▸ PASSAGE FOR REVIEW
▬▬▬
Most organizations see the benefits of real-time data, but costs and complexity hold back adoption. A new research report by DataStax sheds light on the state of real-time data in business.
Real-time system monitoring solutions are commonplace today. The same can’t be said for the early days of computing. Data was regularly processed at scheduled times, also known as batch processing.
Bank transfers were registered during the day and processed at night. As a result, systems remained available for urgent applications during business hours. Today, networks and processors are fast and affordable enough to run continuously. The data from a weather sensor is processed into a weather report without delay. Almost every bank allows real-time Internet payments.
DataStax recently interviewed more than 500 IT professionals in the United States. Roughly four out of five indicate that real-time data is essential for revenue growth and productivity. 71 percent see a direct link between revenue growth and real-time data usage. “Real-time data is air”, said Greg Sly, SVP of infrastructure and platform services at Verizon.
Though most organizations agree on the benefits of real-time data, adoption remains a challenge. A system that ran on batch processing for the past 20 years can rarely transition to real-time data in a day. Moreover, some organizations have no infrastructure to process data into services and products at all. Companies struggle with costs and complexity.
▬▬▬
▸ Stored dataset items
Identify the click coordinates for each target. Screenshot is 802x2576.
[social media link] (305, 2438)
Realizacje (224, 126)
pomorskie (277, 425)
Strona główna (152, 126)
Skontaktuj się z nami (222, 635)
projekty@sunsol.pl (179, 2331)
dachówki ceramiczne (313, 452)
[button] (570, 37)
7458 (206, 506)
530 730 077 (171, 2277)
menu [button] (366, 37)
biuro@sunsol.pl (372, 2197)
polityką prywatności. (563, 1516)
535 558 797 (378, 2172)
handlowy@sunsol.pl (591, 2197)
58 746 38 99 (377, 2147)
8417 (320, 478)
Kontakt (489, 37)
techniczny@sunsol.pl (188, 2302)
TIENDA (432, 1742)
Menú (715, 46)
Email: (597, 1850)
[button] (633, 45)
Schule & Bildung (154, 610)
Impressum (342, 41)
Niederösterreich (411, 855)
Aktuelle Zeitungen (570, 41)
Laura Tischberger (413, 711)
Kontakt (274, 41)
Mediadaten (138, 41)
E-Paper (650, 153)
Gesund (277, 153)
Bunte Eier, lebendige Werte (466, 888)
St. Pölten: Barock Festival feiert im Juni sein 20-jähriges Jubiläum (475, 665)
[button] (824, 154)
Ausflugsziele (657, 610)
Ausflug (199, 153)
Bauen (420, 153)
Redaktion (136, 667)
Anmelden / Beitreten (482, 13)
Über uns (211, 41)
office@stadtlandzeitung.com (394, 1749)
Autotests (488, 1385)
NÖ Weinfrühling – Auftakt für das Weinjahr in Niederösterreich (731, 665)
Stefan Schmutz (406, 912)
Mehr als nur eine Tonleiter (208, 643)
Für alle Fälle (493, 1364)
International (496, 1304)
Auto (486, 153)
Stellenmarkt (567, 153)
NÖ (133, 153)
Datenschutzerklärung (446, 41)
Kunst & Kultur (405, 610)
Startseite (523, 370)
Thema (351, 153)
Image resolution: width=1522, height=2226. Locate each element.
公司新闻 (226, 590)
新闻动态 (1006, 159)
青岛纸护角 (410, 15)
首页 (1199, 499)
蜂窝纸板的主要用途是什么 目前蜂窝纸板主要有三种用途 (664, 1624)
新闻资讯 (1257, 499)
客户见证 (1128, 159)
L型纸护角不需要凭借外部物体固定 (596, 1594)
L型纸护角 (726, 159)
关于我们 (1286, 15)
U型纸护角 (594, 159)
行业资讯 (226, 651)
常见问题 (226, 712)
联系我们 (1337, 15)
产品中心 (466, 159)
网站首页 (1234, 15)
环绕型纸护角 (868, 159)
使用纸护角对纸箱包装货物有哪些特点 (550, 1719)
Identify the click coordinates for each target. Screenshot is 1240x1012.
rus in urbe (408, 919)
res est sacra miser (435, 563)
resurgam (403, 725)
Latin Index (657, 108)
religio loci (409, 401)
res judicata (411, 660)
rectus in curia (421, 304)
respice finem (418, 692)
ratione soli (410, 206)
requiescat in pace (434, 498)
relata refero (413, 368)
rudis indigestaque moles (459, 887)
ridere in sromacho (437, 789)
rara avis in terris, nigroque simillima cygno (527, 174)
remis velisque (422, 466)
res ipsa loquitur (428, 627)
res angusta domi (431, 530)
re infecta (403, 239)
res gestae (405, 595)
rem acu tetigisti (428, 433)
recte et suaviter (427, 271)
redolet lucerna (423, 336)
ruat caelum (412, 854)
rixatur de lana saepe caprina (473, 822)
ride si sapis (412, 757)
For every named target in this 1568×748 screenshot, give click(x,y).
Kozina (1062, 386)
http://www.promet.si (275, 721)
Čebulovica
▬▬▬
▸ LIST OF TASKS
**1.** Translate this sentence from the passage on real-time data into Spanish: "Bank transfers were registered during the day and processed at night."
**2.** According to the passage on real-time data, how many IT professionals in the United States did DataStax interview?
**3.** Carry on the passage on real-time data from its final sentence.
You won't need the stored dataset items for any of this work.

▸ ANSWERS FOR THIS EXERCISE
**1.** Las transferencias bancarias se registraban durante el día y se procesaban por la noche.

**2.** More than 500.

**3.**
“While the benefits of real-time data are widely recognized, survey respondents identified barriers—such as data complexity, controlling data costs, and data accessibility—to leveraging real-time data”, said Bryan Kirschner, vice president, Strategy at DataStax.
Enormous service providers like Netflix and Amazon are ahead of the curve. High revenues and IT budgets make it easier to handle real-time data, but according to DataStax, smaller companies can adopt real-time data analytics as well.
An efficient data stack is one of the biggest barriers to real-time app development. DataStax provides turnkey data stacks. Developers receive a guideline and infrastructure for real-time app development.
One of the customers is Siggy.ai, the developer of a Shopify app that recommends relevant products to webshop visitors in real-time. Siggy.ai runs on DataStax Astra DB, a database-as-a-service based on Apache Cassandra.
Another example is Alpha Ori, an analytics provider for maritime companies. Alpha Ori’s software predicts machine maintenance and optimizes fuel consumption. The system data of ships is processed in real-time using DataStax Astra DB.